▶ **EXERCISES**
a - In the internship description, rewrite the paragraph beginning "This is a remote internship opportunity" as a short bulleted list that keeps its main facts.
b - From the internship description, write out word for word the part that opens with the words containing "o NLP-based development" and closes with "(e.g., 10 hours/week)".

▶ **PROVIDED PASSAGE**
● ● ● ● ●

1.1 Initiative Summary:
Businesses looking to operationalize LLM-supported applications will benefit from using cloud-based (private or public) LLM “as a service” (LLMaaS) platforms for governance and scalability. Among many features, data governance (primarily for unstructured text) will be a critical offering of these platforms, including that from Blattner Technologies. This initiative will focus on contributing to the development of an extensible end-to-end data governance framework, including external data ingestion, parallelized data preparation and analytics, and versioning.
1.2 Desired Outcomes
- Prototype innovative workflow-based capabilities for preparing unstructured text in a scalable, traceable, and intuitive manner for downstream LLM-related tasks, such as training and fine-tuning.
- Presentation to broader company highlighting approach, challenges, solutions, and significant insights stemming from the effort.
1.3 Core Skills Required
- Required skills:
o Fundamental LLM knowledge (e.g., prompt engineering, fine-tuning)
o NLP-based development (e.g., tokenization, embedding generation, and operations, textfication)
o Python development
o Experience with parallel distributed systems and/or parallel computation libraries such as Spark, Dask, or RAPIDS
- Optional/preferable skills:
o Kubeflow
o Vector databases
o Experience with NLP libraries such as spaCy and gensim
1.4 Estimated Effort
- Full-time summer internship (40 hours/week)
- Depending on progress, work may extend to part-time during the Fall semester (e.g., 10 hours/week)
1.5 Additional Information
This is a remote internship opportunity, working with summer mentors and reporting to the Chief Product Officer of BOSS AI. The group has a deep focus on implementing LLMs “as a service” (LLMaaS) and team members have a range of skills from enterprise software engineering, NLP, ML, and UX. You can expect to gain valuable experience in operationalizing LLMs and addressing critical security needs for all language models.

● ● ● ● ●

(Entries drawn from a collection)
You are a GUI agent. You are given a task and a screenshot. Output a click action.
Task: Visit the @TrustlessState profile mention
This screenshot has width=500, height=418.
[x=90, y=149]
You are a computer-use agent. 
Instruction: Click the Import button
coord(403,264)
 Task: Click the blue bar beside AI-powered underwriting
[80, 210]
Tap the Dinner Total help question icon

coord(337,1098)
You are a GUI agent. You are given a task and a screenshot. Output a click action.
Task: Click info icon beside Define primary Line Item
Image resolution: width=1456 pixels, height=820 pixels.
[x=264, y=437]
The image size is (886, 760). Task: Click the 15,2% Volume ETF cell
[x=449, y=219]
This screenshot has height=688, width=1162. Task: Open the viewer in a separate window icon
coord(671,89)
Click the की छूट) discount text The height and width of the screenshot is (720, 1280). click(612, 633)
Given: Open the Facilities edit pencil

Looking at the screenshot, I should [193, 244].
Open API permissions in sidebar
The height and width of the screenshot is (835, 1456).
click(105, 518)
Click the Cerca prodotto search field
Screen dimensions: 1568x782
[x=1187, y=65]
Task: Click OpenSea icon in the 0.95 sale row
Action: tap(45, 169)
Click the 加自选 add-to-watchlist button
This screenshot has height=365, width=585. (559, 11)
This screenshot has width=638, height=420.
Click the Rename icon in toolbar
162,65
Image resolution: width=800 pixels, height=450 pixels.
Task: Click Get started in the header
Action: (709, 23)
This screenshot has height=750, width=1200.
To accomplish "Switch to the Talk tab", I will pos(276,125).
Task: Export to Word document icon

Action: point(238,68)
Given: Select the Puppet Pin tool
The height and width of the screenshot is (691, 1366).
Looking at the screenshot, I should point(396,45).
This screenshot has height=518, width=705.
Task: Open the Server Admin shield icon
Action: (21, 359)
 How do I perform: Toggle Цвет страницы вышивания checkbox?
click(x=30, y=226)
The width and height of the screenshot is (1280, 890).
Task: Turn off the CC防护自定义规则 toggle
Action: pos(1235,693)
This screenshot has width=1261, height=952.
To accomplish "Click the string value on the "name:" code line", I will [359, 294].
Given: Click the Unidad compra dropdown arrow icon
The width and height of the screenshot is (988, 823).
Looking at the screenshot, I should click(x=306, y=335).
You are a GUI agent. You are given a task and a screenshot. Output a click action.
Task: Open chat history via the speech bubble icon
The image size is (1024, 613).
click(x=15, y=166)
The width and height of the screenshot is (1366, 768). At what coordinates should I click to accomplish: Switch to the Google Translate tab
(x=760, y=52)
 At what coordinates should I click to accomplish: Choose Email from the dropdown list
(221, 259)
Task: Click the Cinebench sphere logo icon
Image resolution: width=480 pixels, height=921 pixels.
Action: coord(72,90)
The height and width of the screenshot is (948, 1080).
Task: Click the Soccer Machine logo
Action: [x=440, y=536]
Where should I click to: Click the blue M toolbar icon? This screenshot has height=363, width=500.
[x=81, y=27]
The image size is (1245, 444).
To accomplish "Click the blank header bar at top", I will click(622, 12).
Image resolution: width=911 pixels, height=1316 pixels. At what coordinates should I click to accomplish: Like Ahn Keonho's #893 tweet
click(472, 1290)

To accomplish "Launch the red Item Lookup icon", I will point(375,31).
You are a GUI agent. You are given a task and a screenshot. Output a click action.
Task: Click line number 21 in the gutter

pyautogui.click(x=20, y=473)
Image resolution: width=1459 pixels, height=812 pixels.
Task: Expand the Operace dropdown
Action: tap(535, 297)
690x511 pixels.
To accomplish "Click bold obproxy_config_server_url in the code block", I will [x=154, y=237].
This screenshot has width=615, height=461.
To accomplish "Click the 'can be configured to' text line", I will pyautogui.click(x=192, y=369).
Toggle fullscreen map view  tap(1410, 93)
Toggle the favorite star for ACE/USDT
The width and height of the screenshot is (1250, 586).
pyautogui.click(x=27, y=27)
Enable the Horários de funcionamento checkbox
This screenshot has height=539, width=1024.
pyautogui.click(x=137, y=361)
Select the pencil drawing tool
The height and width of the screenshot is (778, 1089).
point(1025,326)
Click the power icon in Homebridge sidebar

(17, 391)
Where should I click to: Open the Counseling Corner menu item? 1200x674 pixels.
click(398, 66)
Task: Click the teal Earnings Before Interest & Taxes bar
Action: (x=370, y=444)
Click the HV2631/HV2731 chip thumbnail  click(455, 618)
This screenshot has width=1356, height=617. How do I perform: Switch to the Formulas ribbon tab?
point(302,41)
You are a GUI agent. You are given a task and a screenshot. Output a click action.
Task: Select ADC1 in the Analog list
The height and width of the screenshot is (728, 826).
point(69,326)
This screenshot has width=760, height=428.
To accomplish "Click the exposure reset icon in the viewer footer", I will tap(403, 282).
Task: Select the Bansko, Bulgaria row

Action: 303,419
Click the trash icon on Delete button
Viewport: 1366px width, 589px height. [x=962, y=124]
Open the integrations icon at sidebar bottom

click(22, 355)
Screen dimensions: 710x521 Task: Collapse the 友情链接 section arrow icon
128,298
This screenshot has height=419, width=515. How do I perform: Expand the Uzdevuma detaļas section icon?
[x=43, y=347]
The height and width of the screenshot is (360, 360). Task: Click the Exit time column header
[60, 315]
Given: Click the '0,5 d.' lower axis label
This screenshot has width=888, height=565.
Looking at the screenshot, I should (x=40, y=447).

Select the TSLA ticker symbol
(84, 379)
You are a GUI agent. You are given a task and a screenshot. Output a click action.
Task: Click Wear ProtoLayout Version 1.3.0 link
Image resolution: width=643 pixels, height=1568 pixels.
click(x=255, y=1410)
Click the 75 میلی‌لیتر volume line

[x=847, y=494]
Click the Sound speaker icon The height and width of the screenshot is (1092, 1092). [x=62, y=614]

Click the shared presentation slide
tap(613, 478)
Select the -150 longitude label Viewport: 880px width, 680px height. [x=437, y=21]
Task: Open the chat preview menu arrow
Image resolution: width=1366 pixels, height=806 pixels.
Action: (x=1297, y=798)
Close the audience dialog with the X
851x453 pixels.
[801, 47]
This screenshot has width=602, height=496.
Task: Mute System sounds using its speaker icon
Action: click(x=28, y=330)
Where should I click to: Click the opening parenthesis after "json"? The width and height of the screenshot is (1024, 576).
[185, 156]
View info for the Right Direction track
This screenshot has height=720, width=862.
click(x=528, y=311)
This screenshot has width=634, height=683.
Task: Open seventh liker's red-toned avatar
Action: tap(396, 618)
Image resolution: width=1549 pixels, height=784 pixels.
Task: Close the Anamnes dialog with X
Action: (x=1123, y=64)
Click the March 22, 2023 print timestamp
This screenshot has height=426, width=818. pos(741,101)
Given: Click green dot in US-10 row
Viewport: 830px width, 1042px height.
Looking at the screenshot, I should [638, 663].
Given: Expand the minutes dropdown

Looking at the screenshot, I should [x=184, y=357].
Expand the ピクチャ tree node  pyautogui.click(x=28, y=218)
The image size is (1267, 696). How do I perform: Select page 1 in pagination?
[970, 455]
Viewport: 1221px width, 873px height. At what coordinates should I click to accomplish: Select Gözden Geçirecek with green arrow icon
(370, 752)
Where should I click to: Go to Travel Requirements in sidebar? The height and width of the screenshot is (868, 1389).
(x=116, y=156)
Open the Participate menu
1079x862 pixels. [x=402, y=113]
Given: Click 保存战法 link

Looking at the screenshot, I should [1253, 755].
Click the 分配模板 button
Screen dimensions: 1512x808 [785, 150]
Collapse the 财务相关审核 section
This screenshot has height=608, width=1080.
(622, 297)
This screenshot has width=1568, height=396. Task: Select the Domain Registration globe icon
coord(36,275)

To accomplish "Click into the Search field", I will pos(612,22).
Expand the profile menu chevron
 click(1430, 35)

● ● ● ● ●

▶ **ANSWERS TO THE TASKS**
a -
- The internship is remote.
- The intern works with summer mentors and reports to the Chief Product Officer of BOSS AI.
- The group focuses on implementing LLMs "as a service" (LLMaaS).
- Team members' skills span enterprise software engineering, NLP, ML, and UX.
- The intern can gain experience in operationalizing LLMs and addressing critical security needs for all language models.

b -
o NLP-based development (e.g., tokenization, embedding generation, and operations, textfication)
o Python development
o Experience with parallel distributed systems and/or parallel computation libraries such as Spark, Dask, or RAPIDS
- Optional/preferable skills:
o Kubeflow
o Vector databases
o Experience with NLP libraries such as spaCy and gensim
1.4 Estimated Effort
- Full-time summer internship (40 hours/week)
- Depending on progress, work may extend to part-time during the Fall semester (e.g., 10 hours/week)